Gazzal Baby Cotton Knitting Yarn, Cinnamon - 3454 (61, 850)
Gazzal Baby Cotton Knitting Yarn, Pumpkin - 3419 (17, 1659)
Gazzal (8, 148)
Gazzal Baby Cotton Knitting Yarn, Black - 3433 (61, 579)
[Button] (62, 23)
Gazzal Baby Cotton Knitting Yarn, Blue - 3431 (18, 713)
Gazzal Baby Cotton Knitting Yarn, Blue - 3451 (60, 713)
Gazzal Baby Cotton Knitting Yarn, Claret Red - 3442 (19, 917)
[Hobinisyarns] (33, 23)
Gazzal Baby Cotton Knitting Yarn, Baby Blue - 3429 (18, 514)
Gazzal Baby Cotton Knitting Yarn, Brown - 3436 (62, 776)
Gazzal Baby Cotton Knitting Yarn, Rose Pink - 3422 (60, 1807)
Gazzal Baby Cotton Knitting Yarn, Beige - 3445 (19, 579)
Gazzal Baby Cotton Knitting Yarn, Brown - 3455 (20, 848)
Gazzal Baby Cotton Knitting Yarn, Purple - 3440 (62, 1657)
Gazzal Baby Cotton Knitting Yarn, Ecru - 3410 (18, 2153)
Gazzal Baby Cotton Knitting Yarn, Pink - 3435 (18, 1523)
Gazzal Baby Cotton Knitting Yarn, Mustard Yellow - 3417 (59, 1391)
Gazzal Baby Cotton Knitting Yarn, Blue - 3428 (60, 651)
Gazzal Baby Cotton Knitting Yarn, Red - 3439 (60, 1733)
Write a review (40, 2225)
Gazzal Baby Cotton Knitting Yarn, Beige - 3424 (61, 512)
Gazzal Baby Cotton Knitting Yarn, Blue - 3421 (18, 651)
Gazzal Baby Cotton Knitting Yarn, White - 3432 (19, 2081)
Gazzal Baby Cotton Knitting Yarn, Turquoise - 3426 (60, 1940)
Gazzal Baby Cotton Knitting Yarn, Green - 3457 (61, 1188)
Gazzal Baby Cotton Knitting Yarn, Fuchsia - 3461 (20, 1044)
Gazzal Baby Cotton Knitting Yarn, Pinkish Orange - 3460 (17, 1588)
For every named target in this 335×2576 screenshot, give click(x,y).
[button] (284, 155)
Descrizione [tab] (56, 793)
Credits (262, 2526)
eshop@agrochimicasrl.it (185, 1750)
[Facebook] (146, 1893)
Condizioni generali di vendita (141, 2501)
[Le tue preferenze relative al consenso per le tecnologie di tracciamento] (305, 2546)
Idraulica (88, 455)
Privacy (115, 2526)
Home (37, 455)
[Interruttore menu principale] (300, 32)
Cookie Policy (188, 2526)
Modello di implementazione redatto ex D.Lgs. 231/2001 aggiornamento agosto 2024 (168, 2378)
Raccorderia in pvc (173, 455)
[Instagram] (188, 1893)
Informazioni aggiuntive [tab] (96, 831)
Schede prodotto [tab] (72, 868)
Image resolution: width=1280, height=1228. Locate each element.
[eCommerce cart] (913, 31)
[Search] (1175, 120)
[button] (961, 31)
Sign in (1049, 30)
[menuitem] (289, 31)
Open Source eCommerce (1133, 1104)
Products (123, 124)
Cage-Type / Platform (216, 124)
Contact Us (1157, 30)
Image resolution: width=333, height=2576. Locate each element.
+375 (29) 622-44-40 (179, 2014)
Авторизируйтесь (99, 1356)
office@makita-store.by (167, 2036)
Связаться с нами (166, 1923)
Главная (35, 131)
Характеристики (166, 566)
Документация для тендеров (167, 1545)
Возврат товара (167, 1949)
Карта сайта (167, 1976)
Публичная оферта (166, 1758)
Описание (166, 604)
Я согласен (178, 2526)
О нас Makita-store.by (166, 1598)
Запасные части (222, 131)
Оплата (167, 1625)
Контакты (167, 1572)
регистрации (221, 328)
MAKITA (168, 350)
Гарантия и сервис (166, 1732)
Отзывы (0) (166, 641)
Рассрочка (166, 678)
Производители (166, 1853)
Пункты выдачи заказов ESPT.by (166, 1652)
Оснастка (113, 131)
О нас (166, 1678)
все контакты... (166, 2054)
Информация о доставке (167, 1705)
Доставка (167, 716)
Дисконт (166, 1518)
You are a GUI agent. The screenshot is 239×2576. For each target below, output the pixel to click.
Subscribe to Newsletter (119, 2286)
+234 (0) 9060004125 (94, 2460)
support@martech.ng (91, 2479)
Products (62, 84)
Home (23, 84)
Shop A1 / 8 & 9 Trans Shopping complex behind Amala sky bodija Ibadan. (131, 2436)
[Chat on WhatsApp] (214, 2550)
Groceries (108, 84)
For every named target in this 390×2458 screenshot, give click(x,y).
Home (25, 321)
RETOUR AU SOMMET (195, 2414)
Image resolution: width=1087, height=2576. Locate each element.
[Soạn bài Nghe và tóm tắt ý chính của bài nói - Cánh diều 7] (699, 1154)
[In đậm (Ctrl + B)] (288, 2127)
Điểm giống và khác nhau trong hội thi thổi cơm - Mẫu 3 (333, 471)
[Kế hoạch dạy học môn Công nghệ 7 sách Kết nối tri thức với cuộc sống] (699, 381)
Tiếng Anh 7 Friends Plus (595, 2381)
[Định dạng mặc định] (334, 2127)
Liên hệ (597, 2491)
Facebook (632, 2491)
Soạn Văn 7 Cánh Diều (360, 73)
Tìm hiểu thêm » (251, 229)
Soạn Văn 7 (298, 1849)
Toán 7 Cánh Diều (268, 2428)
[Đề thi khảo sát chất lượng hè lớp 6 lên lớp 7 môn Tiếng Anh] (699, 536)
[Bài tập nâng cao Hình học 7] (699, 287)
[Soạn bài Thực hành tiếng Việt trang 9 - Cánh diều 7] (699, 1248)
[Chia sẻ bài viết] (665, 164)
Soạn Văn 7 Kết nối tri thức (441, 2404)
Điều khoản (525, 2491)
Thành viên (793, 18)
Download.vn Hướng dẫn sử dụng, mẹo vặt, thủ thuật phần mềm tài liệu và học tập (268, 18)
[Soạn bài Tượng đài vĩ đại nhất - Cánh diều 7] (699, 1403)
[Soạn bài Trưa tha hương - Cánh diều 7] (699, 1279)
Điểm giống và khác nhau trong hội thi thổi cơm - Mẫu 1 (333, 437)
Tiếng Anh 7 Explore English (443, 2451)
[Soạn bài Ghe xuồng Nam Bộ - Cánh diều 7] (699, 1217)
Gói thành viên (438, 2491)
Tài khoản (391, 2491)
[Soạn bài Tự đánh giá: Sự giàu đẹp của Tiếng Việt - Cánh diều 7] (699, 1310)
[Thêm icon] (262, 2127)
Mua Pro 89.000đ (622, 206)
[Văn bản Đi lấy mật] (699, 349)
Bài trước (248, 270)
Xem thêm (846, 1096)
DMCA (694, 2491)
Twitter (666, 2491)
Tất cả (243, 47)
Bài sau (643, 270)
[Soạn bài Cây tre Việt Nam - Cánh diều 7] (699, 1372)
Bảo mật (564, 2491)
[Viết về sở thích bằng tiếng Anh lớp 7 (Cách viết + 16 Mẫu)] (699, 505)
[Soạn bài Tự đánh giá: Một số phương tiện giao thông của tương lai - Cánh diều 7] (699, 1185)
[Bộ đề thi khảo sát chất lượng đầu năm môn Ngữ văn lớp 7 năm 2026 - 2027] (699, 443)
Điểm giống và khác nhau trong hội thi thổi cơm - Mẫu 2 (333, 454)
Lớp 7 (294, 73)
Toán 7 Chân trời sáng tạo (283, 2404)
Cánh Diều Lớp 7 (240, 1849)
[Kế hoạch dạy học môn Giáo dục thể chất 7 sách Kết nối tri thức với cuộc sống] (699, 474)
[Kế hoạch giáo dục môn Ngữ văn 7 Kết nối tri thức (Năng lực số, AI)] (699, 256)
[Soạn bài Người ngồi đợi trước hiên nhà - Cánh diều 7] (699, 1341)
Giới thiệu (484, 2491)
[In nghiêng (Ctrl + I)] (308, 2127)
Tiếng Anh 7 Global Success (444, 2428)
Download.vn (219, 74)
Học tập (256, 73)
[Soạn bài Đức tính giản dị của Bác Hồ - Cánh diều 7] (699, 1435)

» **INSTRUCTIONS TO FOLLOW**: Check every line of the records above for the string "click". Copy those that hold it.

» **FINAL ANSWER**:
For every named target in this 335×2576 screenshot, give click(x,y).
You are a GUI agent. The screenshot is 239×2576. For each target below, output the pixel to click.
For every named target in this 390×2458 screenshot, give click(x,y).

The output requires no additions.